**Excerpted records**:
— start —

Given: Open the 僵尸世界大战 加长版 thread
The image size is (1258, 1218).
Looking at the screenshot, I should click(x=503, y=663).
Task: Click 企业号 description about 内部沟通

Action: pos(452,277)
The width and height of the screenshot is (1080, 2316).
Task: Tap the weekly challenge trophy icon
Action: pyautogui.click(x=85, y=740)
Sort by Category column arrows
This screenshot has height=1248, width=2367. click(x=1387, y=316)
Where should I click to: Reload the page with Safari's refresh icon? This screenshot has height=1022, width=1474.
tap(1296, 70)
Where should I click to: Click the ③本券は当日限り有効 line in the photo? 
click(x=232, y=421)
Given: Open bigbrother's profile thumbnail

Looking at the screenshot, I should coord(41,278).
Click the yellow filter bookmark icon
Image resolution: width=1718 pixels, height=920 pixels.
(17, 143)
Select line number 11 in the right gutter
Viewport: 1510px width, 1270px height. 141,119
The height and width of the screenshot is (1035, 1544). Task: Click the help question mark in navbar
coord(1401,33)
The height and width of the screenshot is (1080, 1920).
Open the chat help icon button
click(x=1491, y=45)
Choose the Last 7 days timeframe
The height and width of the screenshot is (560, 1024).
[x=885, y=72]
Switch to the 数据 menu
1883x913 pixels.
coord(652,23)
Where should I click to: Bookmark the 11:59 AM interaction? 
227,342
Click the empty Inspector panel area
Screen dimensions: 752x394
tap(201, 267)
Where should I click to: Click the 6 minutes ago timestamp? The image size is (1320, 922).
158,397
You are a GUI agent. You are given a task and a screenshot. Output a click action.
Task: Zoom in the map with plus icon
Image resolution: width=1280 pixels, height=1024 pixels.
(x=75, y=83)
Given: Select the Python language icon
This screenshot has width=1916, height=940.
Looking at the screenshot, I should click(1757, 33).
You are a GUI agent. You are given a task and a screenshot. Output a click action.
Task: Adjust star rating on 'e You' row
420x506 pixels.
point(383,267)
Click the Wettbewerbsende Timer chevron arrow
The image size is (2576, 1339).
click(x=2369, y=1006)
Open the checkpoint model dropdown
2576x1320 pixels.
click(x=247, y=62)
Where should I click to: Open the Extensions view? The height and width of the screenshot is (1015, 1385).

— end —

**Task to complete**: Reproduce the data above in full, replacing "dropdown" with "drop-down menu" and leaving everything else unchanged.

**Task result**:
Given: Open the 僵尸世界大战 加长版 thread
The image size is (1258, 1218).
Looking at the screenshot, I should click(x=503, y=663).
Task: Click 企业号 description about 内部沟通

Action: pos(452,277)
The width and height of the screenshot is (1080, 2316).
Task: Tap the weekly challenge trophy icon
Action: pyautogui.click(x=85, y=740)
Sort by Category column arrows
This screenshot has height=1248, width=2367. click(x=1387, y=316)
Where should I click to: Reload the page with Safari's refresh icon? This screenshot has height=1022, width=1474.
tap(1296, 70)
Where should I click to: Click the ③本券は当日限り有効 line in the photo? 
click(x=232, y=421)
Given: Open bigbrother's profile thumbnail

Looking at the screenshot, I should coord(41,278).
Click the yellow filter bookmark icon
Image resolution: width=1718 pixels, height=920 pixels.
(17, 143)
Select line number 11 in the right gutter
Viewport: 1510px width, 1270px height. 141,119
The height and width of the screenshot is (1035, 1544). Task: Click the help question mark in navbar
coord(1401,33)
The height and width of the screenshot is (1080, 1920).
Open the chat help icon button
click(x=1491, y=45)
Choose the Last 7 days timeframe
The height and width of the screenshot is (560, 1024).
[x=885, y=72]
Switch to the 数据 menu
1883x913 pixels.
coord(652,23)
Where should I click to: Bookmark the 11:59 AM interaction? 
227,342
Click the empty Inspector panel area
Screen dimensions: 752x394
tap(201, 267)
Where should I click to: Click the 6 minutes ago timestamp? The image size is (1320, 922).
158,397
You are a GUI agent. You are given a task and a screenshot. Output a click action.
Task: Zoom in the map with plus icon
Image resolution: width=1280 pixels, height=1024 pixels.
(x=75, y=83)
Given: Select the Python language icon
This screenshot has width=1916, height=940.
Looking at the screenshot, I should click(1757, 33).
You are a GUI agent. You are given a task and a screenshot. Output a click action.
Task: Adjust star rating on 'e You' row
420x506 pixels.
point(383,267)
Click the Wettbewerbsende Timer chevron arrow
The image size is (2576, 1339).
click(x=2369, y=1006)
Open the checkpoint model drop-down menu
2576x1320 pixels.
click(x=247, y=62)
Where should I click to: Open the Extensions view? The height and width of the screenshot is (1015, 1385).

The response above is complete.